La seconda cosa, conseguenza della prima, ma non meno esaltante della prima a sentirla esplicitare dal pulpito nazarenico, tanto per il merito quanto per il modo sadicamente democristiano in cui l’ha formulata, è che il rapporto con i grillini non è affatto scontato: «Noi a questo incontro ci andremo non sapendo ancora come sarà il Movimento Cinquestelle guidato da Conte, ma andremo con rispetto e attenzione, che io penso saranno tipiche del nostro modo di essere».
Alla notizia della possibile investitura, Linkiesta ha subito consigliato a Letta di chiudere la stagione della guerra civile nel Pd e di aprire le porte a tutti, da Calenda a Renzi, da Bersani a Bonino. Quindi è stato entusiasmante sentirgli dire all’Assemblea nazionale: «Parlerò con tutti coloro che sono interessati a un dialogo: parlerò con Speranza, con Bonino, con Calenda, con Renzi, con Bonelli, Fratoianni, con tutti gli altri possibili interlocutori anche nella società».
L’altra cosa formidabile del discorso di Letta è il fatto che, diversamente dal predecessore Zingaretti, abbia abbandonato i vestiti a lutto, the trappings and the suits of woe, abbia smesso di cercare nella polvere le tracce del governo precedente e abbia scandito finalmente che «il governo Draghi è il nostro governo» e che il Pd deve esserne «il motore».
Insomma, un altro saluto affettuoso a Conte e ai suoi nostalgici amici, cui verrà sottratto anche la ridotta del collegio di Siena, offerto invece a Letta in modo da evitare alla sinistra democratica l’umiliazione di quel nuovo Mugello che, fino a pochi giorni fa, avrebbe dovuto prefigurare il ritorno trionfale di Giuseppi, come allora lo fu per Tonino Di Pietro.
La nave dell’Italia di Draghi, con il Pd di Letta, ha finalmente ritrovato la rotta verso l’occidente liberaldemocratico. La guerra è finita e noi sostenitori della lotta su due fronti contro il bipopulismo perfetto (centrodestra a guida leghista da un lato, centrosinistra a egemonia grillina dall’altro) possiamo finalmente deporre le armi, almeno per un po’, e andare a festeggiare.

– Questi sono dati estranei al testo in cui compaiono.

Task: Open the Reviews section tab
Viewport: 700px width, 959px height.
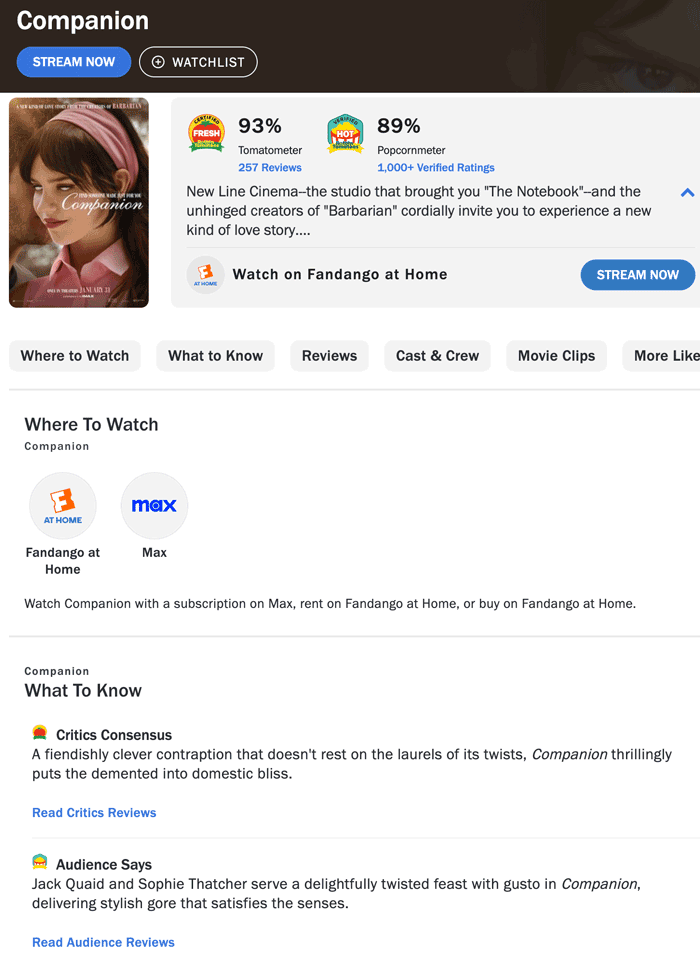Action: (330, 356)
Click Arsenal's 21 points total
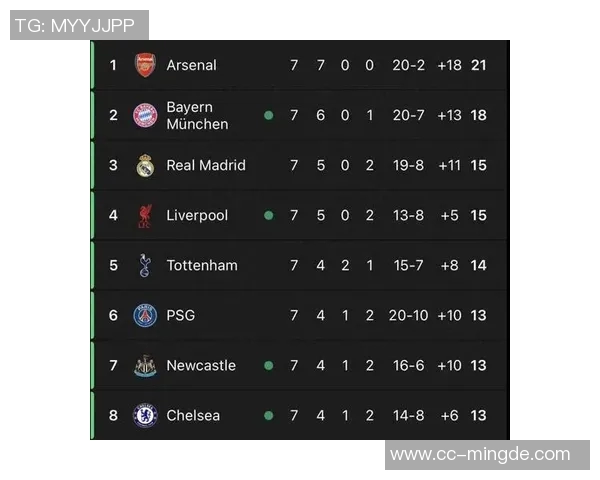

Quanto agli argomenti degli ultimi irriducibili gazzettieri del contismo, secondo i quali Mario Draghi sarebbe uguale a Giuseppe Conte e persino il piano vaccini del generale Figliuolo sarebbe identico a quello dell’ex commissario Arcuri (cambia solo il numero dei siti vaccinali, ha scritto, in un empito di comicità involontaria, il Fatto quotidiano: o era il Foglio?), tra qualche mese, se tutto va bene, non si troveranno più nemmeno nei giornali del ”quando c’era lui, caro lei” (non giurerei sul Fatto, ma confido nel Foglio). Sono piccoli e folcloristici fuori programma che non cambiano certo il panorama. Consideriamoli come le risse scoppiate qua e là alla vigilia del rientro in zona rossa: l’ultima occasione di menare le mani colta al volo da piccoli gruppi di scalmanati, nostalgici e avventati, eppure perfettamente consapevoli che la festa è finita.